Айскальт поднял руку. Юноша удивлённо замолчал.

– Нет, я не о занятиях. Вернее сказать, о тренировке иного плана. Есть кое-что, чем вы можете помочь лагерю. Кажется, вас оскорблял факт тренировок и пустого безделья?

Юноша, нахмурившись, проследовал за ним в центральный двор. Табурет от костра уже убрали, и они вошли в шатёр. Он был куда роскошней его собственного: высокие опоры, ковры и покрывала в несколько слоёв, а в отдалённой стороне стоял стол с теми самыми табуретами.

– Значит, – удовлетворённо улыбнувшись, Лоренц присел на ближайший к нему стул, – я уже гожусь на что-то полезное? Вы отправите нас на разведку? Я буду участвовать в продумывании стратегии? Или, может быть, моя сотня пойдёт в…

– Вы отправитесь в Кипрейку офицером с фуражной командой, – не терпящим возражения тоном отрезал Деймос, присев рядом. – У прочих дворян сейчас нет свободного десятка людей, потому послать я могу только вас.

– Как вы смеете, – прошипел Лоренц, сжав кулаки, – отправлять меня с носильщиками и торговцами? С запада пришла разведка с новостями – моя, между прочим, разведка!.. – и мы должны сейчас готовиться к выходу, а не оседать здесь ещё крепче!.. или вы надеетесь отправить меня по другую сторону боёв, чтобы не пришлось больше со мной няньчиться? Так и не понадобится! – он резко стал на ноги, – я достаточно обучен, чтобы…

Командир хлопнул ладонью по столу. Лоренц застыл.

– Никогда, слышите, никогда – тихо начал он, – семнадцатилетние мальчишки не отправятся на передовую под моим командованием. Вы хотите в бой? Хотите славы и подвигов? Вы понимаете, что вас там ждёт на самом деле?
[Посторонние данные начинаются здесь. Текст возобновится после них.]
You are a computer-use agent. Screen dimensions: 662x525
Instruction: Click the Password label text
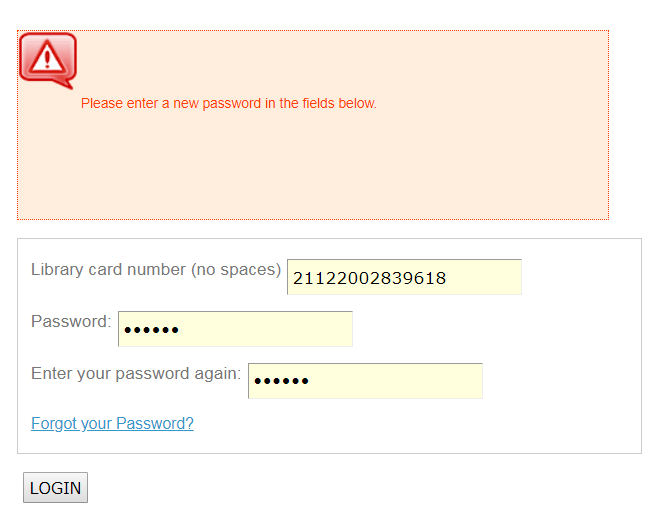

– Я знаю одно, – отрезал Сиятельство, – что сидеть, сложа руки, пока вверенные люди идут защищать честь герба и земель – величайший позор, который может испытать дворянин! Ах, точно же, вам ведь этого не понять, – бросил он, ухмыльнувшись. Когда-то я пожалею об этом, подумалось ему. Но сейчас во мне вино, решительность и поруганная честь.

Айскальт побледнел.

– Я говорю сейчас не как ставленный служилый без права наследования титула, – медленно произнёс он и поднялся на ноги, не сводя глаз с Лоренца, – а как голова второго столичного приказа, оставленный в лагере за главнокомандующего волей Его Светлости Орне Фернетта. И, как ваш командир, я могу распоряжаться вашим временем, ресурсами и людьми так, как мне будет угодно. Помолчите! – рыкнул он, увидев, что Лоренц хочет ему ответить, – ваш батюшка, Его Сиятельство Филипп Альмонт, велел вернуть вас живым во что бы то ни стало. Стоит ли для меня ваша честь выше, чем собственное положение, которое может разрушиться в момент, стоит только нарушить данный нам приказ, как думаете?!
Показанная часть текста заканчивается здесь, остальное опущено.